The ubiquity of conceptual metaphors speaks to the truth-value of language. We tend to think of language as photographs that faithfully represent reality in some mind-independent fashion. However, language is more painting than photograph—a representation of reality, a construction beholden to the subjectivity of the process. It doesn’t follow that meaning is a relativistic free-for-all. Since conceptual metaphors are grounded in the body, some meanings do take a coherent form because we all live in similar bodies with similar structures that obey the laws of physics. That is, much of our physical experience is organized into unified wholes that are patterned and repeatable (Lakoff and Johnson call these “image schemata”). The work of Lakoff and Johnson, like the Buddhadhamma, strikes a middle path between asserting a mind-independent reality on the one hand and nihilistic relativism on the other. They call their approach “embodied realism.” And while they make no reference to vipassanā meditation, their philosophical approach bears a structural similarity to this ancient practice that, too, goes to the body to secure truth and meaning.
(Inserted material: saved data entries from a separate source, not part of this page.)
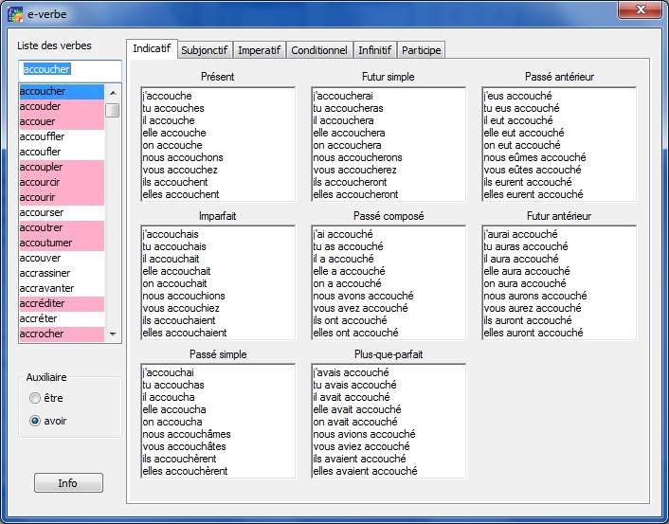
Task: Switch to the Subjonctif tab
Action: 204,49
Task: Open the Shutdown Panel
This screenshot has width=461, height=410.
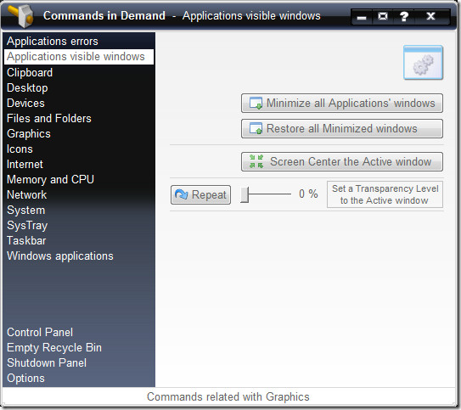Action: click(x=47, y=363)
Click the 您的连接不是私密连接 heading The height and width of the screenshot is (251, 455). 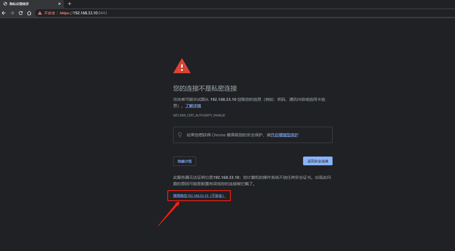[205, 88]
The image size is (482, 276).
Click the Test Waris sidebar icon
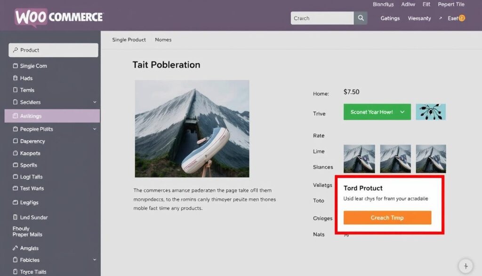(15, 189)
Nietzsche resonates with this philosophical middle way. Not only did he declare that god was dead, he shot an arrow through modernist hopes of establishing truth independent of observers and their language. He asks,

What then is truth? A mobile army of metaphors, metonyms, and anthropomorphisms—in short, a sum of human relations, which have been enhanced, transposed, and embellished poetically and rhetorically, and which after long use seem firm, canonical, and obligatory to a people: truths are illusions about which one has forgotten that this is what they are; metaphors which are worn out and without sensuous power; coins which have lost their pictures and now matter only as metal, no longer as coins.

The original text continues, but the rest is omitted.